Александр Кацура - Дуэль в истории России
Он писал тогда «Капитанов» — они посвящались мне. Вместе каждую строчку обдумывали мы. Но он ненавидел М. Ал. — мне это было больно, очень здесь уже неотвратимостью рока встал в самое сердце образ Максимилиана Александровича.
То, что девочке казалось чудом, свершилось. Я узнала, что М. А. любит меня, любит уже давно — и к нему я рванулась вся, от него я не скрывала ничего. Он мне грустно сказал: «Выбирай сама. Но если ты уйдешь к Гумилеву — я буду тебя презирать». Выбор был уже сделан, но Н. С. все же оставался для меня какой-то благоуханной, алой гвоздикой. Мне все казалось: хочу обоих, зачем выбор! Я попросила Н. С. уехать, не сказав ему ничего… Он… уехал, а я до осени/сентября жила лучшие дни моей жизни…»
В июне в Коктебель заехал Алексей Толстой. И застал начало драмы:
«Помню, — в теплую, звездную ночь я вышел на открытую веранду волошинского дома, у самого берега моря. В темноте, на полу, на ковре лежала Д. (Дмитриева. — А. К.) и в полголоса читала стихотворение. Мне запомнилась одна строчка, которую через два месяца я услышал совсем в иной оправе стихов, окруженных фантастикой и тайной.
Гумилев с иронией встретил любовную неудачу: в продолжении недели он занимался ловлей тарантулов. Его карманы были набиты пауками, посаженными в спичечные коробки. Он устраивал бои тарантулов. К нему было страшно подойти. Затем он заперся у себя в чердачной комнате дачи и написал замечательную, столь прославленную впоследствии поэму «Капитаны». После этого он выпустил пауков и уехал».
Некоторые строки упомянутой поэмы с исключительной силой и точностью передают настроения, владевшие душой 23-летнего поэта:
И взойдя на трепещущий мостик,
Вспоминает покинутый порт,
Отряхая ударами трости
Клочья пены с высоких ботфорт,
Или, бунт на борту обнаружив,
Из-за пояса рвет пистолет,
Так что сыплется золото с кружев,
С розоватых брабантских манжет.
Пусть безумствует небо и хлещет,
Гребни волн поднялись в небеса —
Ни один пред грозой не трепещет,
Ни один не свернет паруса.
Разве трусам даны эти руки,
Этот острый, уверенный взгляд,
Что умеет на вражьи фелуки
Неожиданно бросить фрегат…
Литературная осень в Петербурге 1909 года была пестрой и шумной — вечера поэзии, выставки, концерты, горячие споры в салонах и подвалах. Появился новый журнал — «Аполлон» — и сразу завоевал известность. На вечере, посвященном открытию журнала, играл Александр Скрябин, читал стихи Иннокентий Анненский, уже снискавший репутацию мэтра среди молодых поэтов. Из Москвы приехал Андрей Белый с гигантской рукописью, посвященной теории стиха.

# [ЗАДАЧА A]
Кто играл на вечере в честь открытия журнала «Аполлон», согласно отрывку о дуэли в истории России?
# [ЗАДАЧА B]
Напишите продолжение отрывка о дуэли в истории России, начиная сразу после его последнего предложения.

# [ИЗВЛЕЧЁННЫЕ ЗАПИСИ]
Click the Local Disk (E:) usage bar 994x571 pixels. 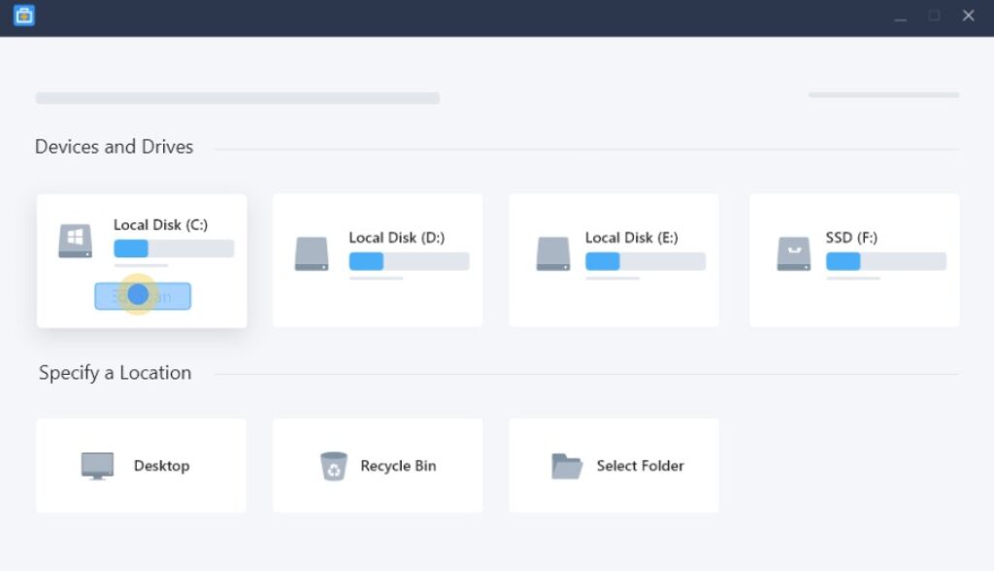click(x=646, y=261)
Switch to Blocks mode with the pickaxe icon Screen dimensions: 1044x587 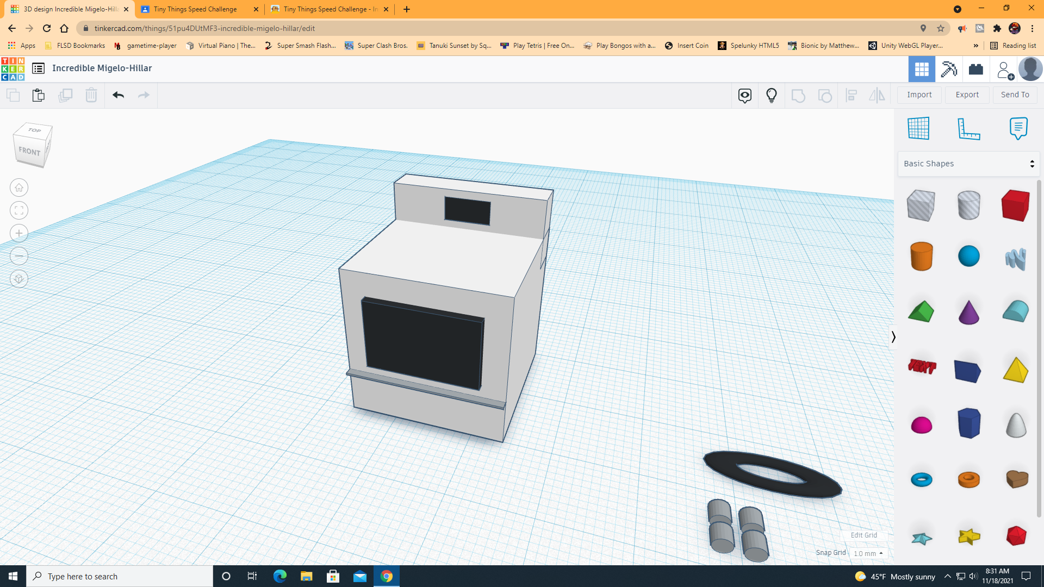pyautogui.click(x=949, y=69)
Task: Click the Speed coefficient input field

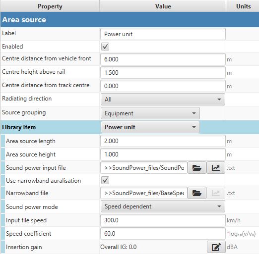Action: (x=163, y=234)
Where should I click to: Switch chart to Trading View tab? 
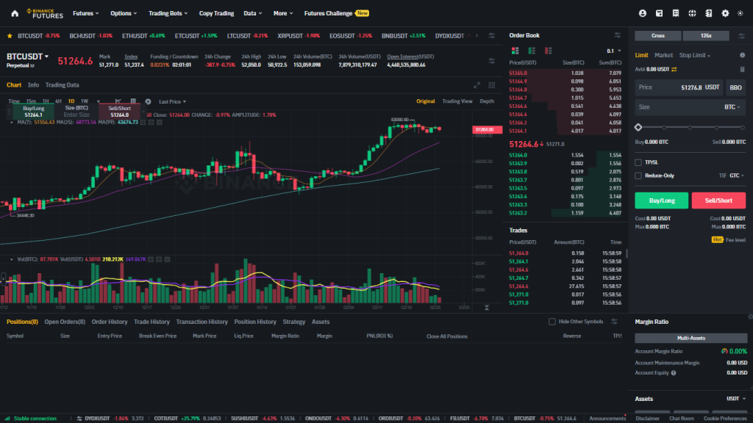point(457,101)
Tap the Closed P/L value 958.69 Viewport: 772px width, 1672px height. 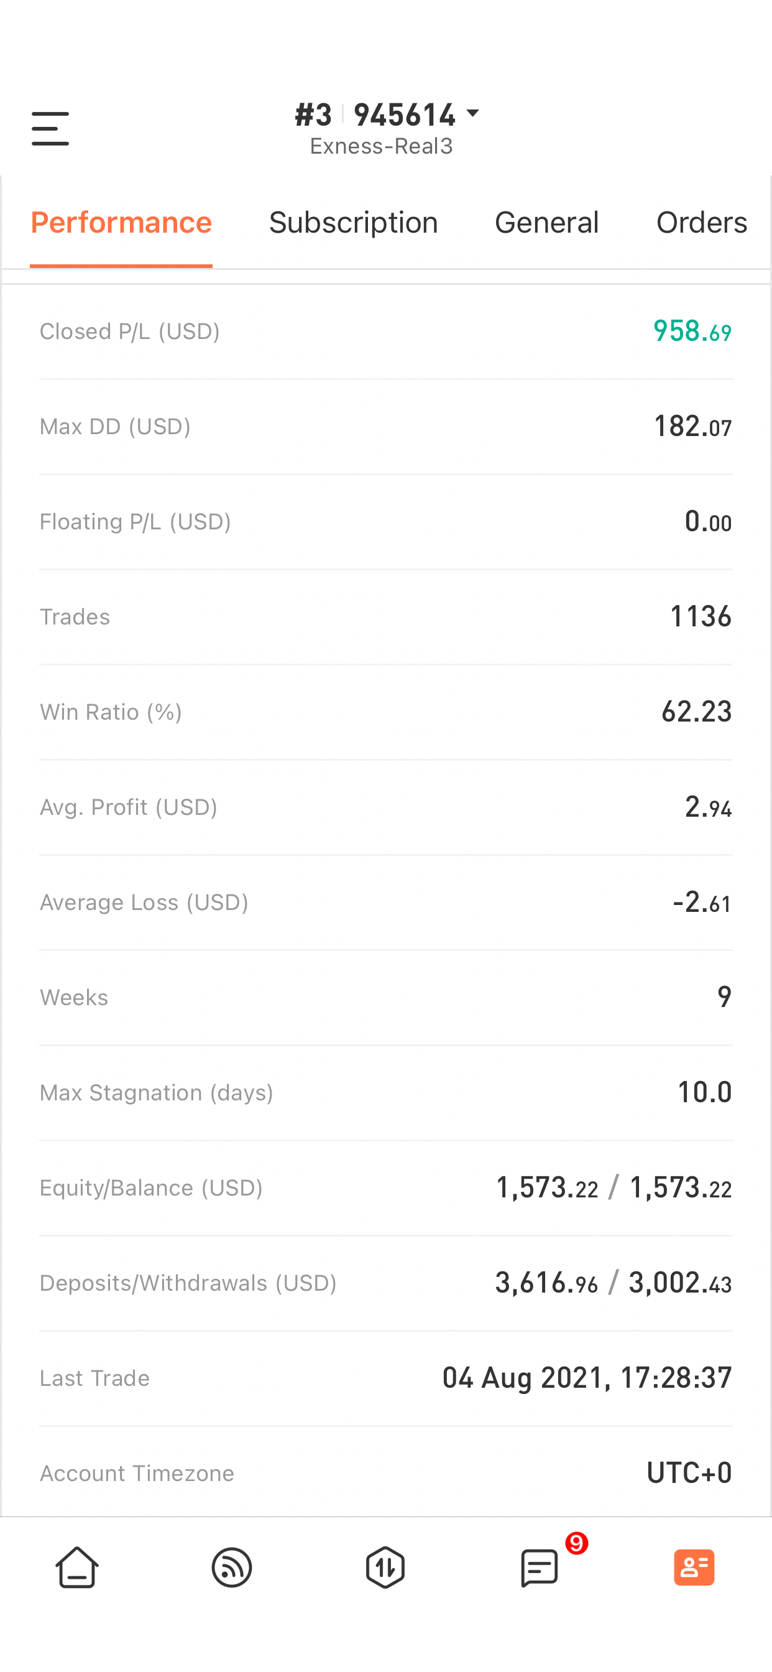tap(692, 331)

# [ОЖИДАЕМЫЙ ОТВЕТ A]
Александр Скрябин.

# [ОЖИДАЕМЫЙ ОТВЕТ B]
Теоретические чтения о поэзии, начатые на «Башне» Вяч. Иванова, были продолжены в редакции «Аполлона» и постепенно переросли в Академию Стиха.
Именно на страницах «Аполлона» впервые появились стихи Черубины де Габриак. Работавший тогда в редакции «Аполлона» молодой немецкий поэт и переводчик Иоганнес фон Гюнтер так рассказывает эту многих тогда поразившую историю:
«Однажды Маковский [50] получил письмо на элегантной бумаге с траурной каймой, посланное неизвестной дамой, подписавшейся «Черубина де Габриак»; к письму были приложены стихи, которые были найдены хорошими. Адрес указан не был.
Через некоторое время пришло еще письмо, с еще лучшими стихами, и опять без адреса. Третье письмо. Потом — звонок по телефону: низкий, влекущий женский голос… И еще письма, телефонные звонки… Она — испанская аристократка, одинокая, чувствительная, жаждущая жизни, ее духовник — строгий иезуит; мать умерла давно… Маковский влюбился в нее по уши; барон Врангель, Зноско, Ауслендер тоже. Гумилев вздыхал по экзотической красавице и клялся, что покорит ее. Вся редакция горела желанием увидеть это сказочное существо. Ее голос был такой, что проникал прямо в кровь. Где собирались трое, речь заходила только о ней». Да и как было можно не влюбиться в автора таких строк:
Средь звездных рун, в их знаках и названьях
Хранят свой бред усталые века,
И шелестят о счастье и страданьях
Все лепестки небесного венка.
Но в них горят рубины алой крови;
В них грустная, в мерцающем покрове,
Моя любовь твоей мечте близка.
Или в такие строфы:
Твои цветы… Цветы от друга,
Моей Испании цветы.
Я их замкну чертою круга
Моей безрадостной мечты.
Заворожу печальным взглядом
Двенадцать огненных гвоздик,
Чтоб предо мною с ними рядом
Из мрака образ твой возник.
И я скажу… Но нет, не надо —
Ведь я не знаю тихих слов.
И в этот миг я только рада
Молчанью ласковых цветов.
Это стихотворение было посвящено Сергею Маковскому.
Однажды на «Башне» у Иванова Гюнтер в компании литературных дам — Анастасии Николаевны Чеботаревой, жены Федора Сологуба, Любови Дмитриевны Блок и Лидии Павловны Брюлловой, очаровательной внучки великого художника, которая сама была художницей и писала стихи, — встретил молодую поэтессу Елизавету Ивановну Дмитриеву, которая позволила себе весьма колкие замечания в адрес волновавшей литературный мир Черубины, предположив, что уж очень она, наверное, безобразна, коль скоро не рискует показаться на глаза своим тающим от восторга почитателям. Елизавета Ивановна прочитала несколько своих стихотворений, которые немецкому поэту показались необыкновенно талантливыми. Он не спускал с нее глаз, а после окончания вечера предложил себя в провожатые.
Спустя много, много лет Гюнтер, уже будучи глубоким стариком и живя в Германии, вспоминал:
«Она была среднего роста, скорее маленькая, довольно полная, но грациозная и хорошо сложена. Рот был слишком велик, зубы выступали вперед, но губы полные и красивые.
Нет, она не была хороша собой, скорее — она была необыкновенной, и флюиды, исходившие от нее, сегодня, вероятно, назвали бы «сексом».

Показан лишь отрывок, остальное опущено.